**Extracted records:**
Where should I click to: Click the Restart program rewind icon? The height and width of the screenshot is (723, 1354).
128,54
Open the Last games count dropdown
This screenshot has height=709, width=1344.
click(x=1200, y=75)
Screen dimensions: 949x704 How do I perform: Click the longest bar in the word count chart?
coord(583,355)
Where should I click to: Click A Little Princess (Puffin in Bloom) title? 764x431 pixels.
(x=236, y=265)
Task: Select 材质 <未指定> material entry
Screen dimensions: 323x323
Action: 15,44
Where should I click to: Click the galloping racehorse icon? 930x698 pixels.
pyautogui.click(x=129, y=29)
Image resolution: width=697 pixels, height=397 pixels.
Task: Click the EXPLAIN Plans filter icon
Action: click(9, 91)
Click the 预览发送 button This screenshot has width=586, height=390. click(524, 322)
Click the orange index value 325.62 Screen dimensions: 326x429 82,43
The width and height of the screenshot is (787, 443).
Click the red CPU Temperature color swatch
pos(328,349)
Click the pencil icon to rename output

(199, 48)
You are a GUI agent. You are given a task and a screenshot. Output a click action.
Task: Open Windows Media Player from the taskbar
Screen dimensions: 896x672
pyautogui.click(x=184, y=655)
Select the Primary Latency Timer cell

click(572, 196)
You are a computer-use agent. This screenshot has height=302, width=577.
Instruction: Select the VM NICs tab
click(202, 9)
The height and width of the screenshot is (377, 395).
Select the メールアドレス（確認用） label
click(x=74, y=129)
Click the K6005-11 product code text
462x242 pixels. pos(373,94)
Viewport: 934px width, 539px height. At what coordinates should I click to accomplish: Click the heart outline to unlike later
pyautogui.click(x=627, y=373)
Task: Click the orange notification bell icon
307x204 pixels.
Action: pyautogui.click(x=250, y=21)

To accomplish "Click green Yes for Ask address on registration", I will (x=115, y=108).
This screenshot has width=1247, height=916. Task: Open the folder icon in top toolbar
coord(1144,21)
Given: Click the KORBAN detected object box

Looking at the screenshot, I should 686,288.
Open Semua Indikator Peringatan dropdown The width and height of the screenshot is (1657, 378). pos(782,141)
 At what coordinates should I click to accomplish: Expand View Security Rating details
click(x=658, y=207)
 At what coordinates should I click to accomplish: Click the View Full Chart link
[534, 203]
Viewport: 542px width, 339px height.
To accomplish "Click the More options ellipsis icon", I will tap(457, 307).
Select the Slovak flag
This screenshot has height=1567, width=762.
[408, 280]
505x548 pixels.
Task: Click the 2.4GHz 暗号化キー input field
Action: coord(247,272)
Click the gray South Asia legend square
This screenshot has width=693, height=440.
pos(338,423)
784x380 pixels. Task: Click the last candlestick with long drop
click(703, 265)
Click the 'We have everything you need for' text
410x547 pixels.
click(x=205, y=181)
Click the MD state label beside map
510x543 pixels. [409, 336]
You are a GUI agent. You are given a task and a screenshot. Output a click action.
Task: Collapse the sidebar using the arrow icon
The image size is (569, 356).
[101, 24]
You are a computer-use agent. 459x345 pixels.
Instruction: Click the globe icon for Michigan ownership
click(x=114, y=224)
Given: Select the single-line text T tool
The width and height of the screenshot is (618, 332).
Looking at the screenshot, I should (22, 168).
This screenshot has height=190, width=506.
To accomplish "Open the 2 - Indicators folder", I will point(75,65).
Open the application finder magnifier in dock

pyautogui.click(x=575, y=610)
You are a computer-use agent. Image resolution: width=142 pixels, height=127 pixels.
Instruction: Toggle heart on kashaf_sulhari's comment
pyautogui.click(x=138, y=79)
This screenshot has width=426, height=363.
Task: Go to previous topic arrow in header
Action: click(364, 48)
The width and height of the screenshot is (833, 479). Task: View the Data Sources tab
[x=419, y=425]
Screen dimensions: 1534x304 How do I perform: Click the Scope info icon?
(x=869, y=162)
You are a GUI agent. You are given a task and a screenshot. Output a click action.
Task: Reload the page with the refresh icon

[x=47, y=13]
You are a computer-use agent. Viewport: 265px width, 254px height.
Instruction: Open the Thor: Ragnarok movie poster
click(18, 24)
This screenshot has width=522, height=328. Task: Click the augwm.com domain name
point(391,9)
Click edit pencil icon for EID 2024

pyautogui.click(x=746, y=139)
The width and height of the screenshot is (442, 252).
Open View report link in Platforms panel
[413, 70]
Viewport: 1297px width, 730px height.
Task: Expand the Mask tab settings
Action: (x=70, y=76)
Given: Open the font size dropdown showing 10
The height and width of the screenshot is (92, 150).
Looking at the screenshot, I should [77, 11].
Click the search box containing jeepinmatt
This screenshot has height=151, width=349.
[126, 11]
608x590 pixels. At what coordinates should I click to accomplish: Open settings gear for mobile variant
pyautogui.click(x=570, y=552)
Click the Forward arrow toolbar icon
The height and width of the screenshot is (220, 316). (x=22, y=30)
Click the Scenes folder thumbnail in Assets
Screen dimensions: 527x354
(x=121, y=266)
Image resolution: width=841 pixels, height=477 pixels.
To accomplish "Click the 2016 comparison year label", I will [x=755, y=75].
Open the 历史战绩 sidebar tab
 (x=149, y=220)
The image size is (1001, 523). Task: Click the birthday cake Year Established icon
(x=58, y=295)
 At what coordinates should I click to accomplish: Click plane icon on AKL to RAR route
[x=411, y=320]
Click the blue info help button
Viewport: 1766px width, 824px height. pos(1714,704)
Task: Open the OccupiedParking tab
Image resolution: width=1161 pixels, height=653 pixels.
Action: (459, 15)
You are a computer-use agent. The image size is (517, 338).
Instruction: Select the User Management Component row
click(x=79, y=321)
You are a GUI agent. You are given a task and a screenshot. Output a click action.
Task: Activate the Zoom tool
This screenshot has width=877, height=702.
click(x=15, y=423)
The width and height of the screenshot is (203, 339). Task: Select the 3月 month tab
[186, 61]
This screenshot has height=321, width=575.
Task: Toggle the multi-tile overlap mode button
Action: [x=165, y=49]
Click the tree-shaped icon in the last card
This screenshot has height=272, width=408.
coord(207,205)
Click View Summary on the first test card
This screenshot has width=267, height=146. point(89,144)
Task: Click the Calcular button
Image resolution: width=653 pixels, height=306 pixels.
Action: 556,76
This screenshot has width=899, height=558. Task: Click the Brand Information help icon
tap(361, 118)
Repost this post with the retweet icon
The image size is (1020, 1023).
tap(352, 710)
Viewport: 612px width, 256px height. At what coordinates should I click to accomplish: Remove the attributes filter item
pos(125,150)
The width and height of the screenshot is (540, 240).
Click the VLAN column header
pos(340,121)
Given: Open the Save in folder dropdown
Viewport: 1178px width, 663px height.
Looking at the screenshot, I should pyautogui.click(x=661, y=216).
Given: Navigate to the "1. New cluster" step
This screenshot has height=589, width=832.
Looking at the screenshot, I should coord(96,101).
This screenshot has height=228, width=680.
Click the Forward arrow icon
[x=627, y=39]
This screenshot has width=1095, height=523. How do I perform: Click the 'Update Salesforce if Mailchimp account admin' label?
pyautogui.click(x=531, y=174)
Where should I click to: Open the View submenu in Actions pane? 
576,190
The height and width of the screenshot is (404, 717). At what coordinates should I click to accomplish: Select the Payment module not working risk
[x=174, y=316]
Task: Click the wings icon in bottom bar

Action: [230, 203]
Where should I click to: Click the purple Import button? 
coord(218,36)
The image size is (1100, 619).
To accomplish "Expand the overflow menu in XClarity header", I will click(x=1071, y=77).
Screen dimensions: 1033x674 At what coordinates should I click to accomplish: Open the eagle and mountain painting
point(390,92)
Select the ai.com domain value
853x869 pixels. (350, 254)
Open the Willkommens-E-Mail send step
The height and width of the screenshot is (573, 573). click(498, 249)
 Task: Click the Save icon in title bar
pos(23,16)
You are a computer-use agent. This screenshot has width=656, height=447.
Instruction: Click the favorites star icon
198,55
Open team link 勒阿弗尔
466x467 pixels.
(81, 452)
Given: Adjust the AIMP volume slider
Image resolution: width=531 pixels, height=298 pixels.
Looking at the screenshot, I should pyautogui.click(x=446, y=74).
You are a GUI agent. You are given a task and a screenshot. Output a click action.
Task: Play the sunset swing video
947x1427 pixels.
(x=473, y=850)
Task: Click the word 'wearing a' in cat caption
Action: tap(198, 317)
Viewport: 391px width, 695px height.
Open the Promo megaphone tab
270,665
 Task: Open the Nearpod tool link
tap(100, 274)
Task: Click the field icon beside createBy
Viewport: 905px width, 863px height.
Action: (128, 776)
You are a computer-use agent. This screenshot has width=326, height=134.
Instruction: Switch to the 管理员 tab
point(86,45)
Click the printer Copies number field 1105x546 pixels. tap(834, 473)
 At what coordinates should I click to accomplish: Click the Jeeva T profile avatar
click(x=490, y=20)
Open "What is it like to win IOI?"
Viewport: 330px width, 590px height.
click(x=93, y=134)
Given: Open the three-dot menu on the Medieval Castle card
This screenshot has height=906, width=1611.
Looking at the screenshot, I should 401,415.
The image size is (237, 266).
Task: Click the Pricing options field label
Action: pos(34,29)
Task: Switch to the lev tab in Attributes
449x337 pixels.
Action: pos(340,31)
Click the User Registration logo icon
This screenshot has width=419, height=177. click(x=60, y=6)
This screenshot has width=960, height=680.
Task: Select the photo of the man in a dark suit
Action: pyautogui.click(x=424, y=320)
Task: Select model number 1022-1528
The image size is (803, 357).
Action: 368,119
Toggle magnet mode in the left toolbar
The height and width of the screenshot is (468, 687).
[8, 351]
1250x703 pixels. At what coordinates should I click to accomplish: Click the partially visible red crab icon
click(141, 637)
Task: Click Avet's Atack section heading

**Exercise instructions:** Retype, exactly and in full, the lines above from the one containing "Click the blue info help button" through the one containing "Click the tree-shaped icon in the last card".

**Solution for this exercise:**
Click the blue info help button
Viewport: 1766px width, 824px height. pos(1714,704)
Task: Open the OccupiedParking tab
Image resolution: width=1161 pixels, height=653 pixels.
Action: (459, 15)
You are a computer-use agent. The image size is (517, 338).
Instruction: Select the User Management Component row
click(x=79, y=321)
You are a GUI agent. You are given a task and a screenshot. Output a click action.
Task: Activate the Zoom tool
This screenshot has width=877, height=702.
click(x=15, y=423)
The width and height of the screenshot is (203, 339). Task: Select the 3月 month tab
[186, 61]
This screenshot has height=321, width=575.
Task: Toggle the multi-tile overlap mode button
Action: [x=165, y=49]
Click the tree-shaped icon in the last card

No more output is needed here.